Task to carry out | Filter the records for "will" and keep each line that has it.

Material supplied |
------------------------------
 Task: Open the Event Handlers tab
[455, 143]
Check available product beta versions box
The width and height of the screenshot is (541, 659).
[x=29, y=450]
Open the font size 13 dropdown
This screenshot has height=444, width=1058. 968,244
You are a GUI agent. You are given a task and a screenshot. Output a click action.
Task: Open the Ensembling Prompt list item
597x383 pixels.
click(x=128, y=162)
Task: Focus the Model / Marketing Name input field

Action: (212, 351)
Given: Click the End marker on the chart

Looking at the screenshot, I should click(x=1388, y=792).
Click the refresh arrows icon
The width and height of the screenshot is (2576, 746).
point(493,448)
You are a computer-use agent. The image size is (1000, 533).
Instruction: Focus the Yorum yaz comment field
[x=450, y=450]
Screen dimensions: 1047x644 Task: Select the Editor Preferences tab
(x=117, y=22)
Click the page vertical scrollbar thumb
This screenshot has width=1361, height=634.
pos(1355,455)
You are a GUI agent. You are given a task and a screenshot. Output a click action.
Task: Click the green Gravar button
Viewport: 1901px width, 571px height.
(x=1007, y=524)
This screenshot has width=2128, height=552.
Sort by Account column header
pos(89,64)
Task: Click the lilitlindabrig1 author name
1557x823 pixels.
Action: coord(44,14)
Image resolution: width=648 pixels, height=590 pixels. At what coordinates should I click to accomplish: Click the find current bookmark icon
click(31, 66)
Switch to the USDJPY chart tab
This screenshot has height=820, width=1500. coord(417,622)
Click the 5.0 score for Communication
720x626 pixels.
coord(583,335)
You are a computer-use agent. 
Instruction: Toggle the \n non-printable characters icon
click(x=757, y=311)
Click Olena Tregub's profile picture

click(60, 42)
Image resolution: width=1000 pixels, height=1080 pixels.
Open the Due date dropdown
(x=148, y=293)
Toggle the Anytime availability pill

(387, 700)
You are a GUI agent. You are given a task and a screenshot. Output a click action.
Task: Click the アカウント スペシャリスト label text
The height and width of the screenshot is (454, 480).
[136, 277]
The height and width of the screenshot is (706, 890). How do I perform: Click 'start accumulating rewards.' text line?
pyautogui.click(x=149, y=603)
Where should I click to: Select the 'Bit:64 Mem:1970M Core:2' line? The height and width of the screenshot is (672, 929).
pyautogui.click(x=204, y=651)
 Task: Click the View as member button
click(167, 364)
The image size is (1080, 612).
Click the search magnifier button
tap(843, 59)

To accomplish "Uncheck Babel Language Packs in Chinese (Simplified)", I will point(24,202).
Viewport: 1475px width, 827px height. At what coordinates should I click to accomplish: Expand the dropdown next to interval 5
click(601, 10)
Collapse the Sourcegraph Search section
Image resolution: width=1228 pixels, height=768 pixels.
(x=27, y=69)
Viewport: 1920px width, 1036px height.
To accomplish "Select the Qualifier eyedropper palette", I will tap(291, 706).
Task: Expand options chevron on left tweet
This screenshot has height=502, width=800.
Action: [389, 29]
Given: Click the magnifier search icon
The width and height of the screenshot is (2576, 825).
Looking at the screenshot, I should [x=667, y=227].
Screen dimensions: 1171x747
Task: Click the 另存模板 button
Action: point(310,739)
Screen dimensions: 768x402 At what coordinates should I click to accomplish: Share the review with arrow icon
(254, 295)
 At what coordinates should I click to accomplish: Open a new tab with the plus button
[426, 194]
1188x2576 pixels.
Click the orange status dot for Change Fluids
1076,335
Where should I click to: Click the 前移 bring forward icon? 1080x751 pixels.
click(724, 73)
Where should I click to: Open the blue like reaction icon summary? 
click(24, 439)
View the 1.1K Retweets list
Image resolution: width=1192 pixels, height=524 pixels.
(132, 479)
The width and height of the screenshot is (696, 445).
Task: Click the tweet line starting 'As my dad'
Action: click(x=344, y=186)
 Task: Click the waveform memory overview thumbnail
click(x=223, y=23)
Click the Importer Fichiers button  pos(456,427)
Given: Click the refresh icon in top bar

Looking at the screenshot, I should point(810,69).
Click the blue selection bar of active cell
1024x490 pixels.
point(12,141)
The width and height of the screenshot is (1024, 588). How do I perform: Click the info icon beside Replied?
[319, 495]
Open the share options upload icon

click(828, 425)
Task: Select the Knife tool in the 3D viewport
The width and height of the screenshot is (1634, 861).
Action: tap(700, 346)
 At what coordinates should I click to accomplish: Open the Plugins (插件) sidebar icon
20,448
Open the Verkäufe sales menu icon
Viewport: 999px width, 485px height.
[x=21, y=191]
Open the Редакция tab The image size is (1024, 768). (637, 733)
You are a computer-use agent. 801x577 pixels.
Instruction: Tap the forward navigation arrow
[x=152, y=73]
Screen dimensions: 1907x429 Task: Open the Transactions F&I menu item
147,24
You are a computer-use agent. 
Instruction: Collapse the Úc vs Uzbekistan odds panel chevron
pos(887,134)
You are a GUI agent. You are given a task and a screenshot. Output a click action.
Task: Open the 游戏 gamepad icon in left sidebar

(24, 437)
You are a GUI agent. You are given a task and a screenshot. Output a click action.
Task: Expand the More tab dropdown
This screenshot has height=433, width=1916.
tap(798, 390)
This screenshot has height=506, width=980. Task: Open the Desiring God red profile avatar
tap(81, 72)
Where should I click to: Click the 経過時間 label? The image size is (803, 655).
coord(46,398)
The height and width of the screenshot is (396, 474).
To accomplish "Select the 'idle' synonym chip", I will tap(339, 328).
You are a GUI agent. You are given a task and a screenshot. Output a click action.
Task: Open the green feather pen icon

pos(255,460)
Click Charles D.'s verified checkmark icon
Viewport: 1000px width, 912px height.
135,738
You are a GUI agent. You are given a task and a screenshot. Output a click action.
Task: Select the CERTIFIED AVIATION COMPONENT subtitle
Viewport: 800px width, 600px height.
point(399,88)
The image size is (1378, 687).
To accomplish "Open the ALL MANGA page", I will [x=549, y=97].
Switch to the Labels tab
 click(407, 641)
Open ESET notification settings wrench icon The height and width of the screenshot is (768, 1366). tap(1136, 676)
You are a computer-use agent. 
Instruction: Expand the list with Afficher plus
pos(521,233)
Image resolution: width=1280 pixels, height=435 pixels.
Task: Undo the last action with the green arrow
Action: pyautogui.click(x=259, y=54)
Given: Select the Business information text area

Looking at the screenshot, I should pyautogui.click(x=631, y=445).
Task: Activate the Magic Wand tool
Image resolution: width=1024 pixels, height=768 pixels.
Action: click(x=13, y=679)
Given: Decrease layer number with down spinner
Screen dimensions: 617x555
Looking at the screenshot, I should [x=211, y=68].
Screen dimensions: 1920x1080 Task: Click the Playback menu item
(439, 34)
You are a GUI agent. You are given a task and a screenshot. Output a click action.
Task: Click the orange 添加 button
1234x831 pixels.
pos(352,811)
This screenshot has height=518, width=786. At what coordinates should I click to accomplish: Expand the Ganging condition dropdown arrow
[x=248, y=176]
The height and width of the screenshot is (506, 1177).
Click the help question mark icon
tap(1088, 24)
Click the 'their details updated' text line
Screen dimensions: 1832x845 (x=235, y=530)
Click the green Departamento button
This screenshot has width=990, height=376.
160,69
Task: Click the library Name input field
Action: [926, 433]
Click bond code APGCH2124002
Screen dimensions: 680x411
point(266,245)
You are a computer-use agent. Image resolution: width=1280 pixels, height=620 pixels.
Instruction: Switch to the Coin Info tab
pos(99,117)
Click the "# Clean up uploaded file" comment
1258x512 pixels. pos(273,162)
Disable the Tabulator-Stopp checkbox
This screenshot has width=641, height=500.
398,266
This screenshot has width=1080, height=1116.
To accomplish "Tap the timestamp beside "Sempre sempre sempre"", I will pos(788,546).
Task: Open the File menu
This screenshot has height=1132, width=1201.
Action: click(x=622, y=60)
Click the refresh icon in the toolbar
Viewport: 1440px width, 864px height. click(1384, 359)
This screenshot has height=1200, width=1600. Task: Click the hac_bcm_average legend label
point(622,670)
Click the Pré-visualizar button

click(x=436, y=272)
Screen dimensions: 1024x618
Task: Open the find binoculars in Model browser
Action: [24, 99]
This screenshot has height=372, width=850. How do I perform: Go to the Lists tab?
------------------------------
Exercise solution |
To accomplish "Uncheck Babel Language Packs in Chinese (Simplified)", I will point(24,202).
To accomplish "Select the Qualifier eyedropper palette", I will tap(291, 706).
To accomplish "Select the 'idle' synonym chip", I will tap(339, 328).
To accomplish "Open the ALL MANGA page", I will [x=549, y=97].
To accomplish "Tap the timestamp beside "Sempre sempre sempre"", I will pos(788,546).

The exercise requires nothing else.